Fracking and myths of the oil and gas industry
A recent article by Edward Cross, president of the Kansas Oil and Gas Association, suggests that concerns about the safety and environmental threat of hydraulic fracturing are unfounded. (Feb. 19 Wichita Eagle)
Proponents of hydraulic fracturing for natural gas and oil, or fracking, claim it is a harmless and reliable technology.
We in the Sierra Club have looked closely at this issue and believe public concern about the impact of fracking is justified.
Here are several myths often made by supporters of fracking and facts that everyone should consider about this increasingly widespread practice.
Myth: Hydraulic fracturing is not new.
Fact: While hydraulic fracturing was first employed over 65 years ago in Grant County, there have been many technological advances since then. Early fracking was conducted in vertical wells at pressures between 2,000 and 3,000 pounds-force per square inch. Pumps powered by less than 300 horse power forced fluids into the wells. Today’s fracking utilizes horizontal drilling at pressures of over 13,000 psi, with 2,400 hp pumps forcing an average of 5 million gallons of water per frack. This is not your grandmother’s fracking. And do we in Kansas have this much water to spare?
Myth: Hydraulic fracturing does not cause earthquakes.
Fact: According to a June 2012 report by the National Research Council, “Hydraulic fracturing has a low risk for inducing earthquakes that can be felt by people, but underground injection of waste water produced by hydraulic fracturing and other technologies have a higher risk of causing such earthquakes.” The National Academy of Sciences echoes this concern. Recent instances of earthquakes in Texas, Arkansas, Ohio and elsewhere have been connected to fracking.
Myth: Hydraulic fracturing has never caused groundwater contamination:
Fact: The oil and gas industry fiercely guards as “trade secrets” information about chemicals used in the toxic cocktail of fluids thrust into the ground with every frack. Thus drillers can claim no connection between thousands of instances of groundwater and stream contamination all over the country and fracking operations that have recently moved into these areas. Currently there are more than 78,000 wells in Kansas with a staff of only 90 people to oversee their safety. What could possibly go wrong? And what recourse will residents and landowners have when it does?

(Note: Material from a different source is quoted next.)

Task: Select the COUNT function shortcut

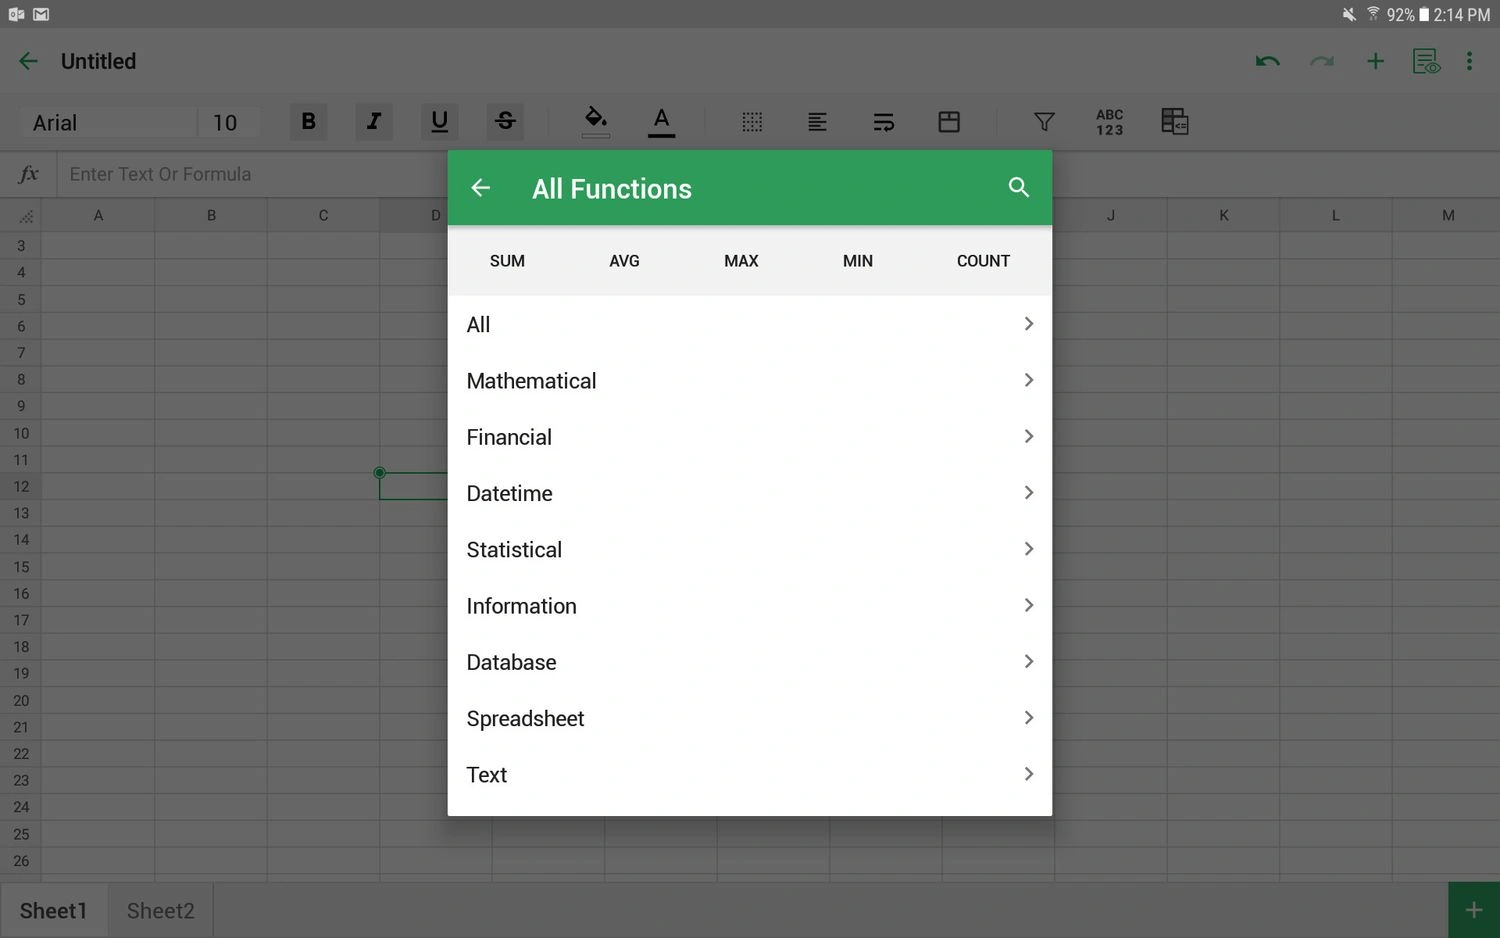Action: [x=982, y=261]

Myth: Hydraulic fracturing fluids are 98 percent water and 2 percent chemicals:
Fact: Tons of chemicals are used in every frack job. Some fracking chemicals are so potent that just a few parts per million may cause severe disease from continued exposure, such as in well water used for drinking or washing. Yet specifics about these chemicals are kept from the public. At present, Kansas only requires drillers to disclose a general description of fluids to be injected (such as saying it is a lubricant).
Do we want to put the Ogallala Aquifer and other water sources at risk? Are we willing to rely on claims by drillers that fracking is harmless to humans and wildlife while they pump chemicals into the ground?
This myth completely ignores naturally occurring harmful chemicals brought to the surface in wastewater from deep geological formations from fracturing, such as increased levels of hydrogen sulfide gas, radium, uranium radon, thorium etc. These chemicals pollute water and air.
Myth: The chemicals used in hydraulic fracturing involve simple compounds at very low concentrations:
Fact: The list of dangerous chemicals used as additives in hydraulic fracturing doesn’t exist, due to proprietary reasons or “trade secrets.”
The article published last month led us to think combining fracking chemicals is like mixing peanut butter and jelly, but readers can decide for themselves if they’re willing to consume toluene, benzene, and other toxic chemicals with or without sliced bread.
Myth: Hydraulic fracturing has been effectively regulated by state governments and oversight agencies since its inception:
Fact: Kansas does not adequately regulate the extraction of oil and natural gas. How can fracking be regulated when the chemicals used are not even disclosed? And what of accountability for the condition of water after it is mixed with these chemicals to fracture stratified shale and limestone deep in the ground. Drilling for natural gas is highly toxic to air, as well as water. But there are currently no regulations in Kansas to monitor, minimize and capture methane gas and other air pollutants as they’re released.
In last year’s legislative session, the Sierra Club’s Kansas Chapter supported a bill known as the Frack Act that would hold drillers accountable for the impact of hydraulic fracturing on our health and environment. A copy of the bill can be found at the Kansas Sierra Club website ( kansas.sierraclub.org), along with more information about the dangers of fracking.
While the petroleum industry insists that hydraulic fracturing is safe, both scientific research and anecdotal reports provide overwhelming evidence that more information and regulation are needed.